» TEXT EXCERPT

What are you talking about? The notes (other than Gate Code or Business Hours) are tied to a particular package, not an address or location. So what's the point of leaving a note to other drivers about a package that's been delivered? They'd never see it. I think you're confused.

And if Amazon was concerned about customers seeing a note left by a driver, they certainly wouldn't give us cameras and the ability to snap photos of anything we want and send those straight to the customer's Amazon account.


----------



## UberTrucker (Jan 8, 2016)

Movaldriver said:


> I had a lady thank me for delivering to her apartment. She said it's annoying to have to go to office to pick up her delivery


No way!!! A person annoyed for having to do something. She is the same that will get annoyed because she has to walk 1 or 2 houses down to get into hr Uber. Lol


----------



## oicu812 (Aug 29, 2016)

» SUPPLIED RECORDS
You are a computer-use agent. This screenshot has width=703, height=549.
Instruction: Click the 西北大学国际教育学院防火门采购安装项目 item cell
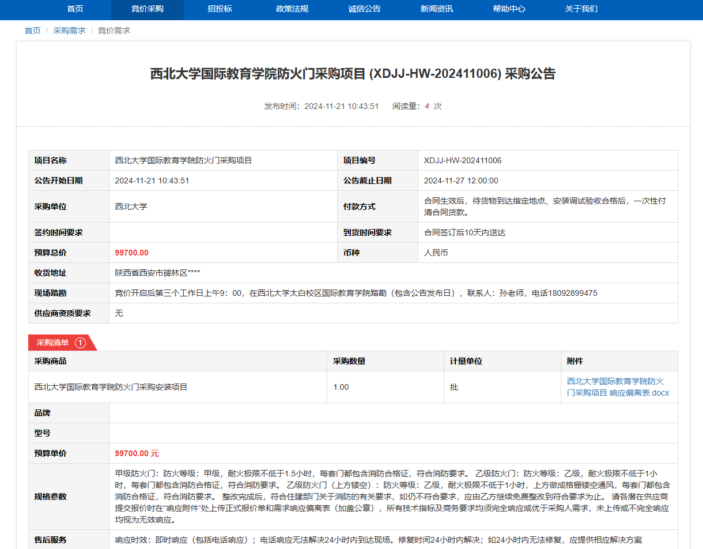111,387
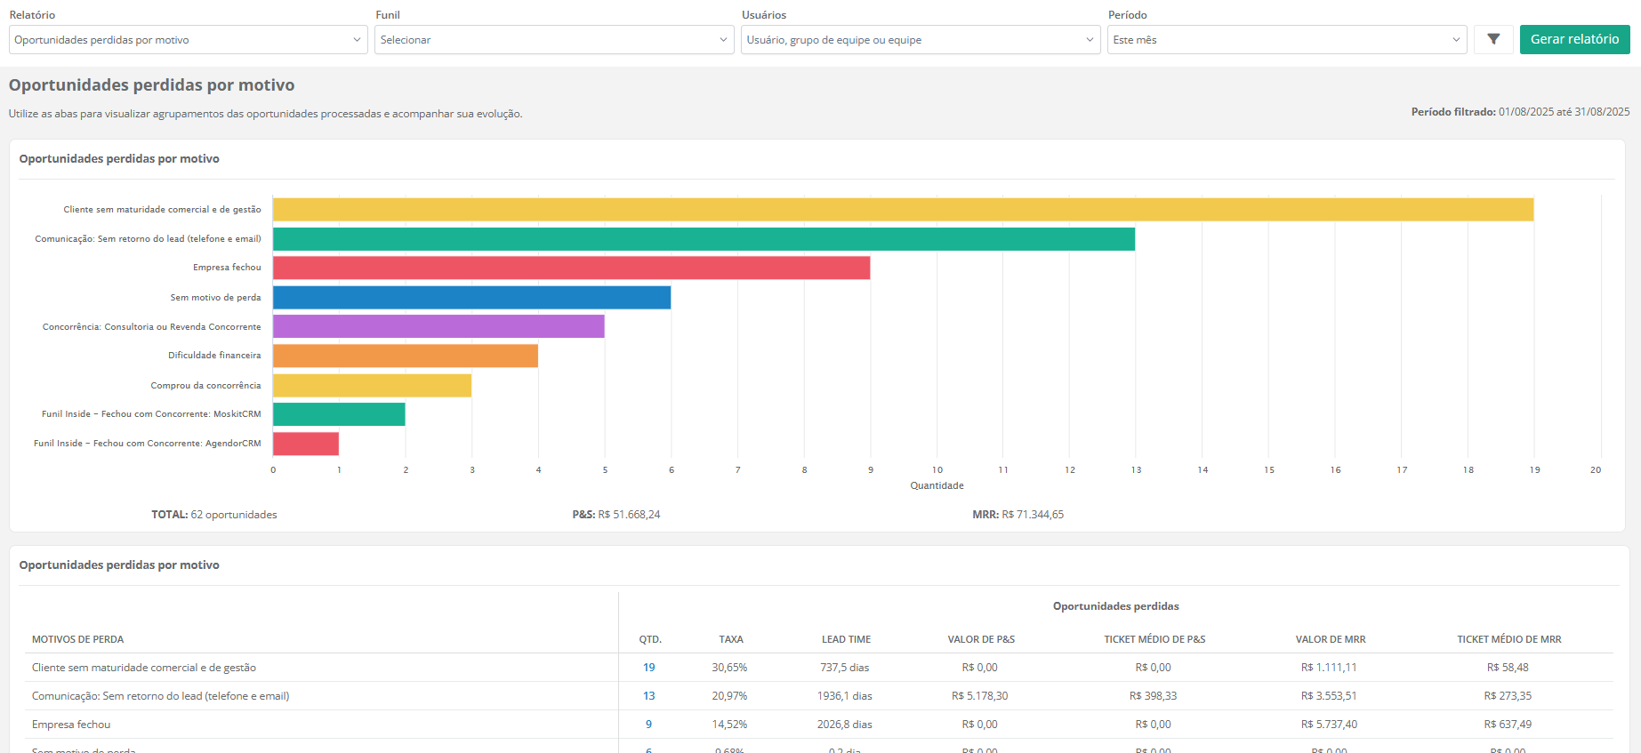Click the yellow 'Cliente sem maturidade' bar

coord(903,210)
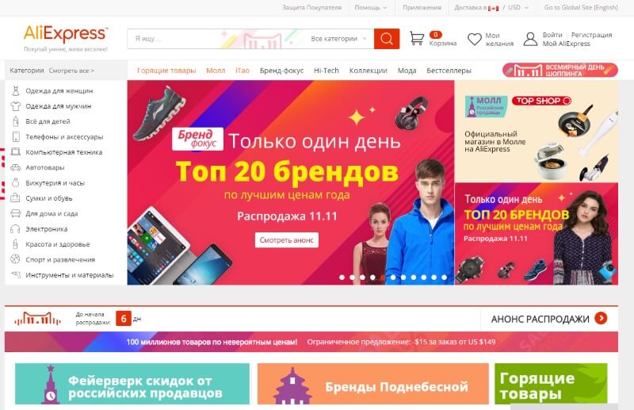Open the wishlist heart icon
634x410 pixels.
pyautogui.click(x=474, y=40)
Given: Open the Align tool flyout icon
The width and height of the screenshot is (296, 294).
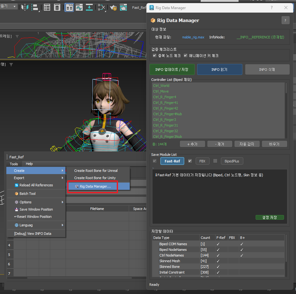Looking at the screenshot, I should pyautogui.click(x=35, y=7).
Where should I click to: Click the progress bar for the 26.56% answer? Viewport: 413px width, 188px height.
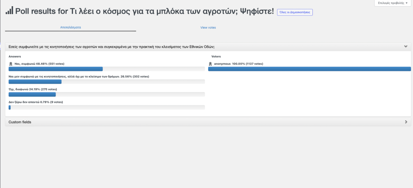coord(106,82)
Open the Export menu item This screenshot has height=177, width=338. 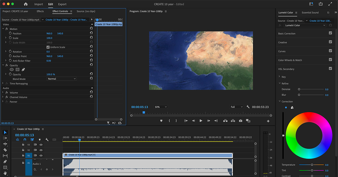(62, 4)
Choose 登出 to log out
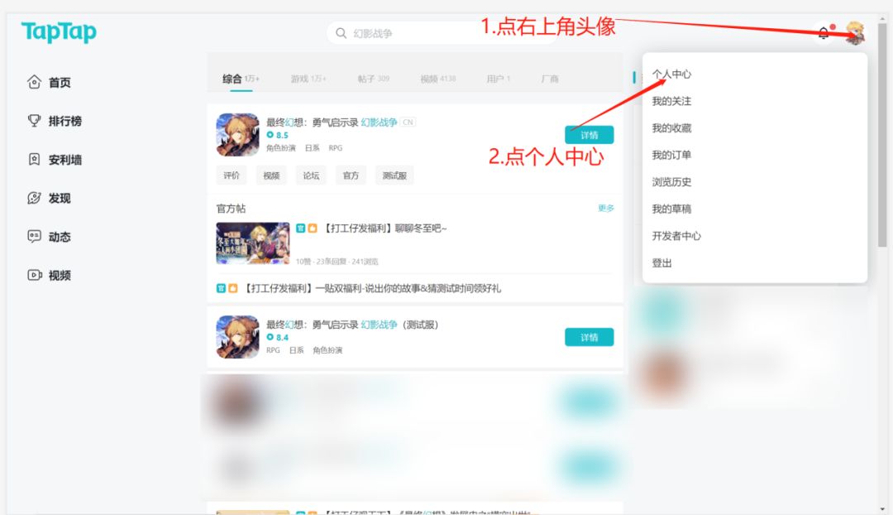The image size is (893, 515). (661, 263)
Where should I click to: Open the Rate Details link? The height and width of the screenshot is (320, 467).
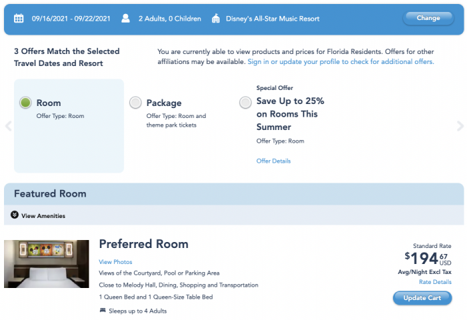pyautogui.click(x=435, y=282)
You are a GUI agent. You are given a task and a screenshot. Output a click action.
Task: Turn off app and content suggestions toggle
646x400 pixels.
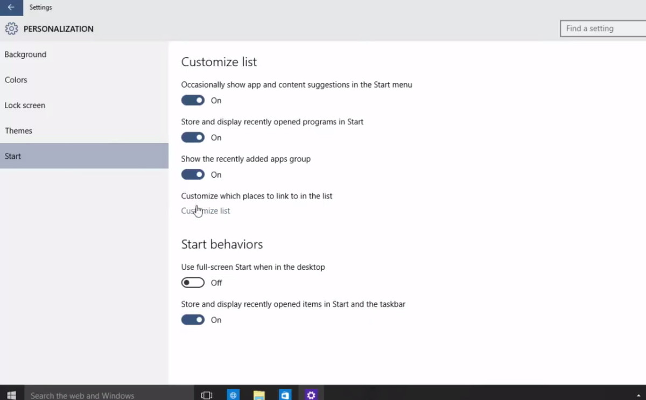[x=193, y=100]
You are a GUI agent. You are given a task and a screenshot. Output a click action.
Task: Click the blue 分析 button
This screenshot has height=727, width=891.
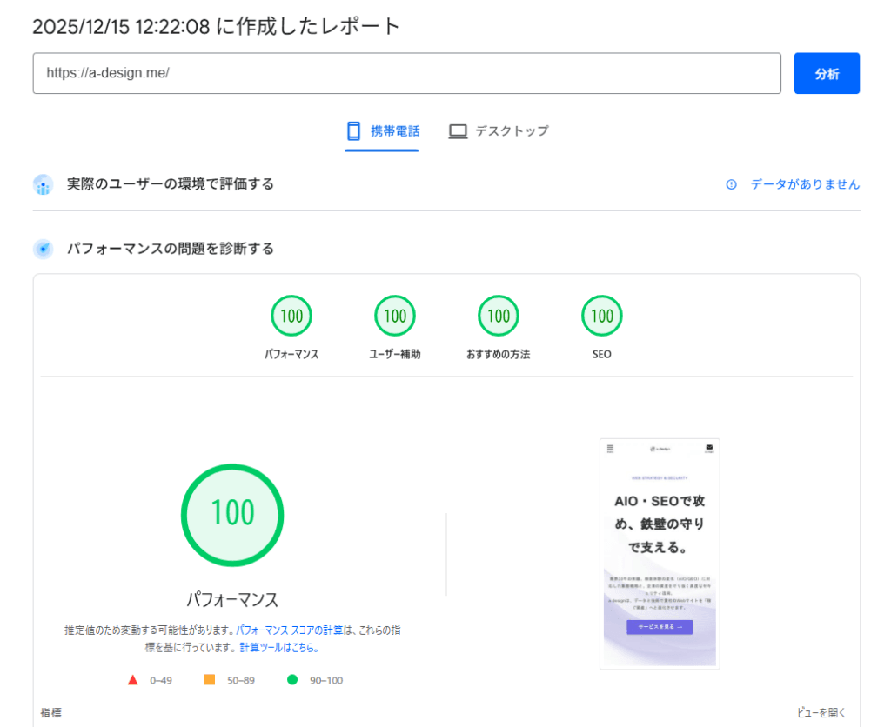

» WHAT IS ASKED
Write out the part of the delivery-driver forum thread from "And if Amazon" up to and including "(Jan 8, 2016)".

» RESPONSE TO THE EXERCISE
And if Amazon was concerned about customers seeing a note left by a driver, they certainly wouldn't give us cameras and the ability to snap photos of anything we want and send those straight to the customer's Amazon account.


----------



## UberTrucker (Jan 8, 2016)